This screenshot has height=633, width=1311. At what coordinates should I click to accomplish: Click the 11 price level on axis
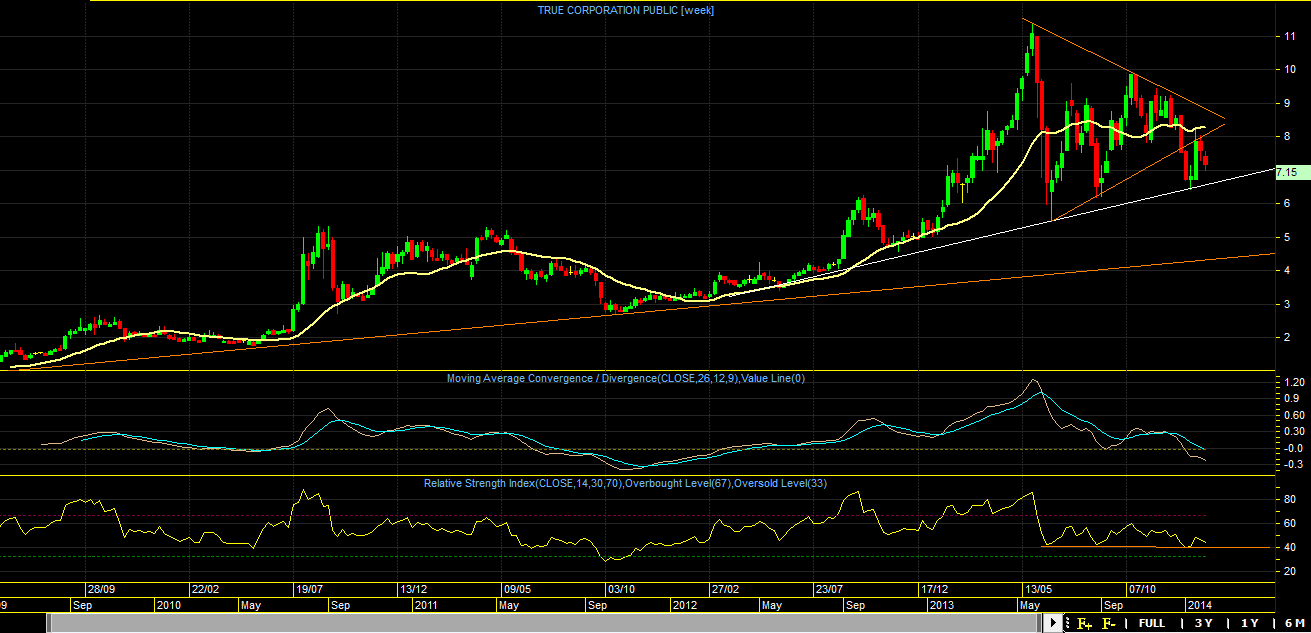point(1291,36)
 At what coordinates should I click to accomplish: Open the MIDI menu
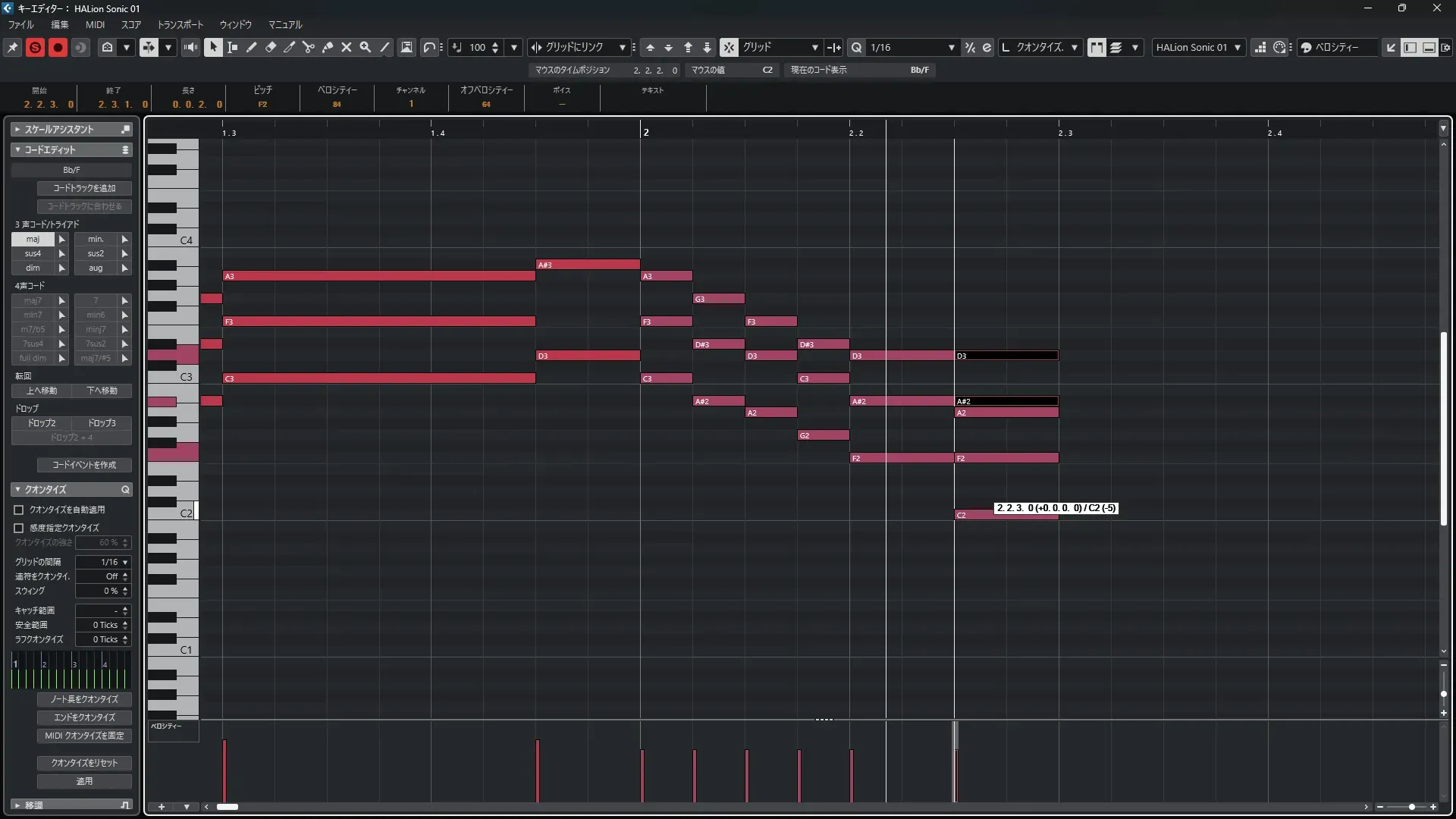coord(95,24)
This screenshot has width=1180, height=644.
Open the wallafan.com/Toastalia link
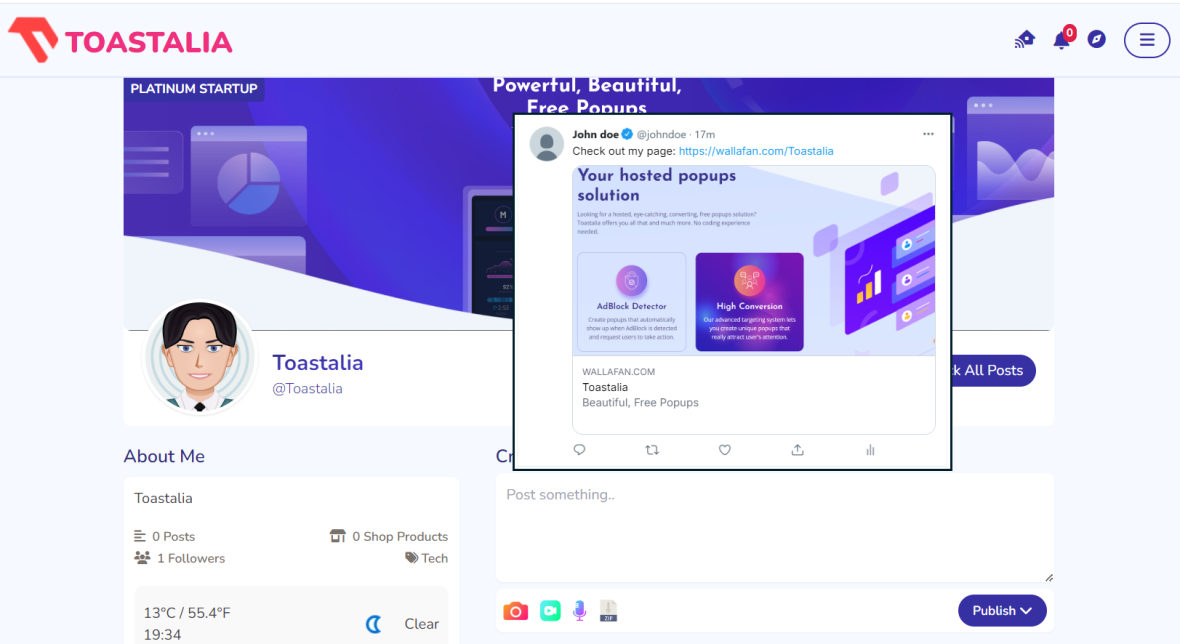click(756, 151)
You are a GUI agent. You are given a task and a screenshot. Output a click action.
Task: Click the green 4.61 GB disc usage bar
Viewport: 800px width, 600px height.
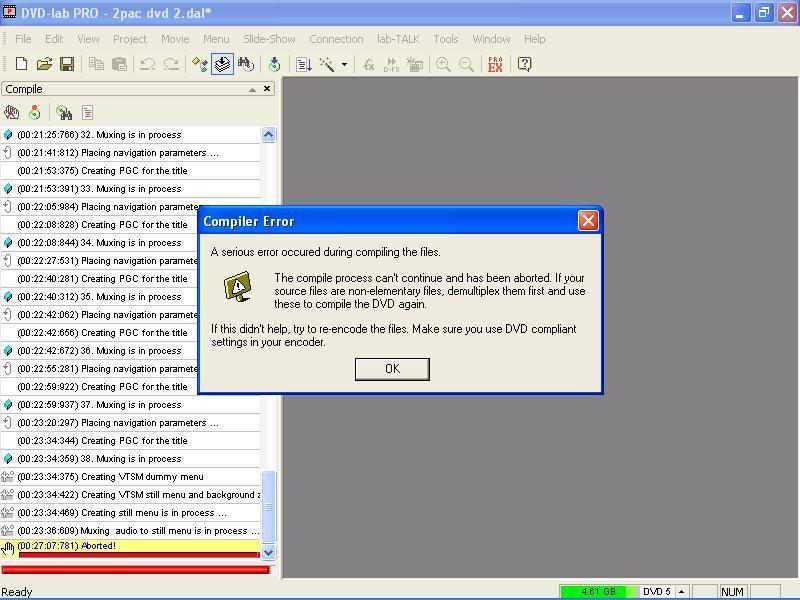(x=597, y=592)
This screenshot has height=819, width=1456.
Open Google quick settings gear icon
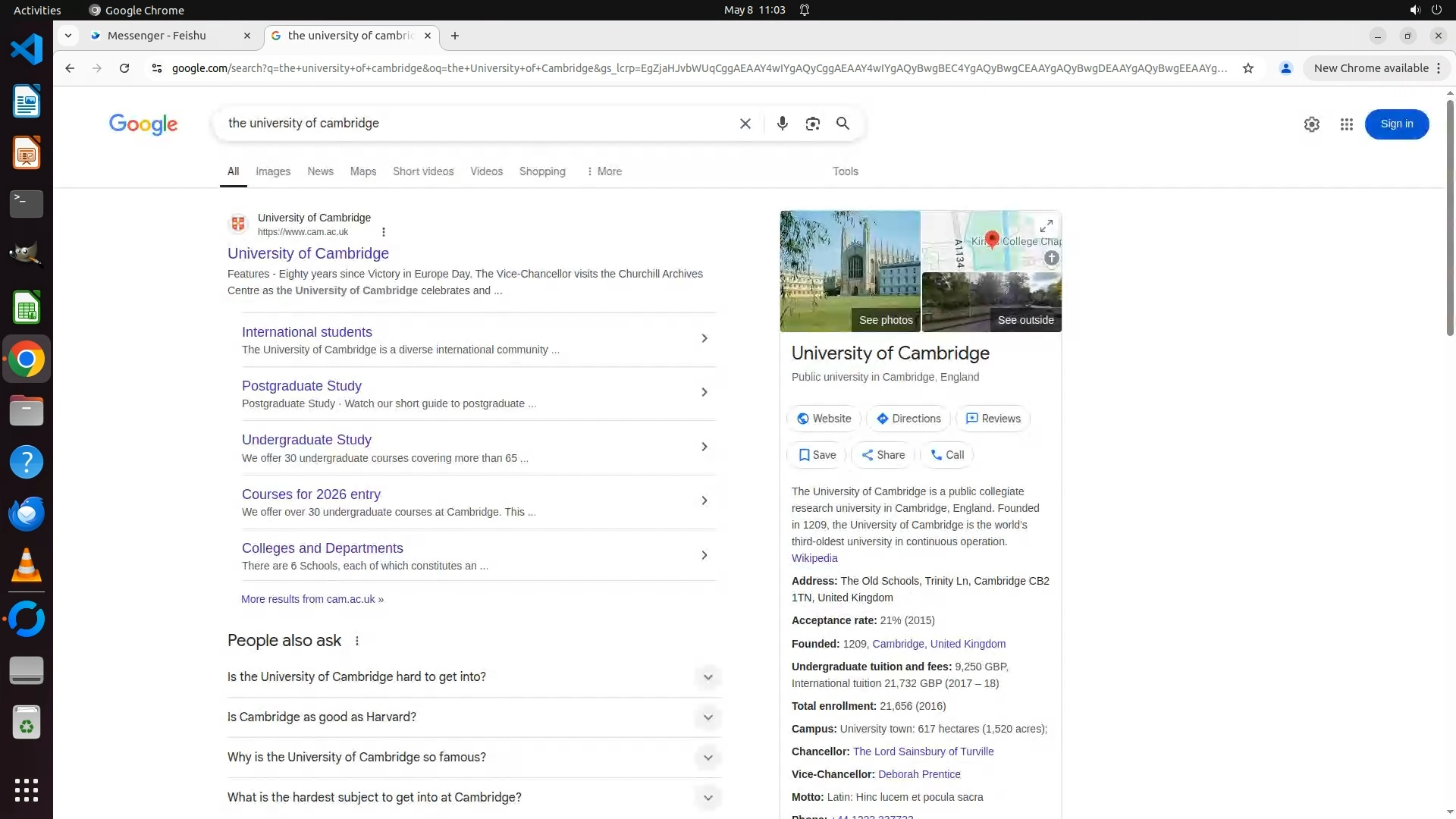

---*---

=== Description of the task ===
Copy out every line in the records above that contains the word "what". Case matters.

=== Solution to this problem ===
This screenshot has height=633, width=1311. At what coordinates should I click to accomplish: Click the 11 price level on axis
 At what coordinates should I click to accomplish: Open the MIDI menu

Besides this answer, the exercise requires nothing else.